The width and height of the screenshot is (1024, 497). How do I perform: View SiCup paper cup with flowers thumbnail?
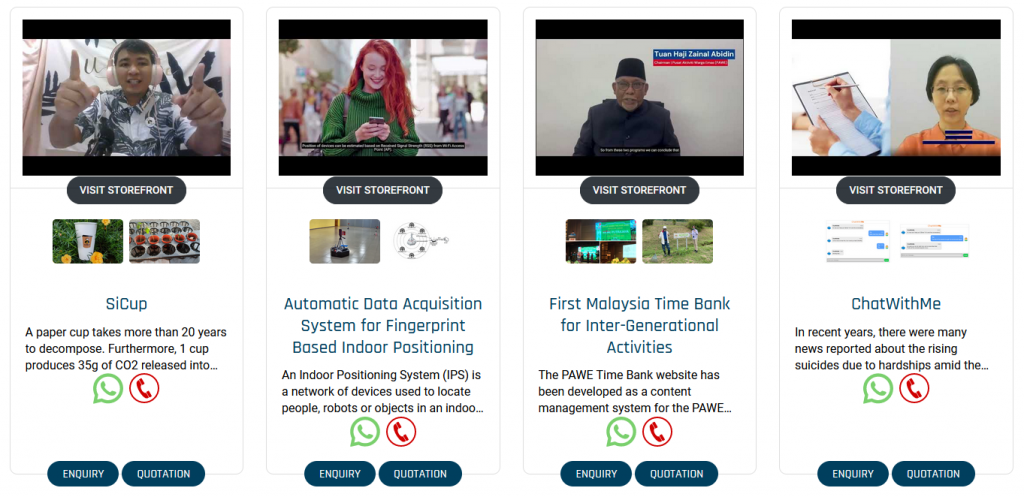click(x=88, y=241)
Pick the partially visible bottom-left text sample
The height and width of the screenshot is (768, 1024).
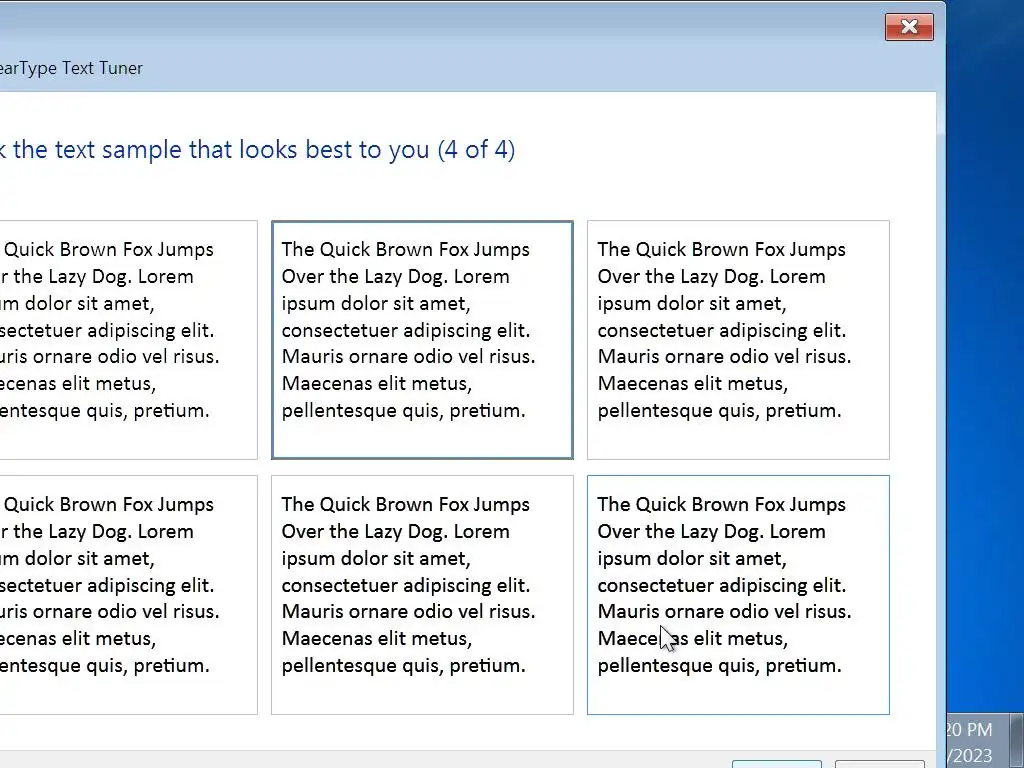point(128,594)
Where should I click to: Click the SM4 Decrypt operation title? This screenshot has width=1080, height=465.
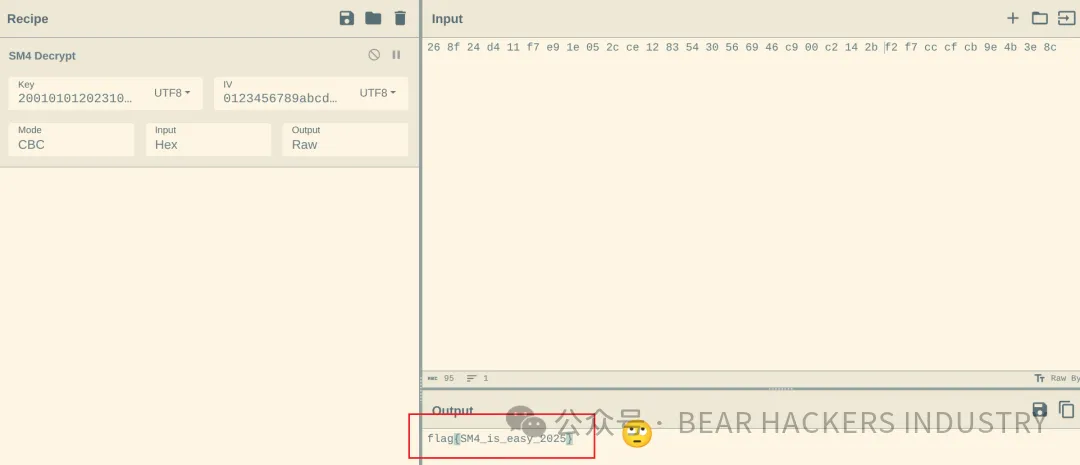42,56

# TASK STATEMENT
Rewrite all of the data above, replacing "screenshot" with "screen capture" everywhere and keeping everything else the same. Leave out the pictures.

# CORRECT RESPONSE
The width and height of the screen capture is (1024, 497). How do I perform: View SiCup paper cup with flowers thumbnail?
click(x=88, y=241)
Pick the partially visible bottom-left text sample
The height and width of the screen capture is (768, 1024).
point(128,594)
Where should I click to: Click the SM4 Decrypt operation title? This screen capture has width=1080, height=465.
42,56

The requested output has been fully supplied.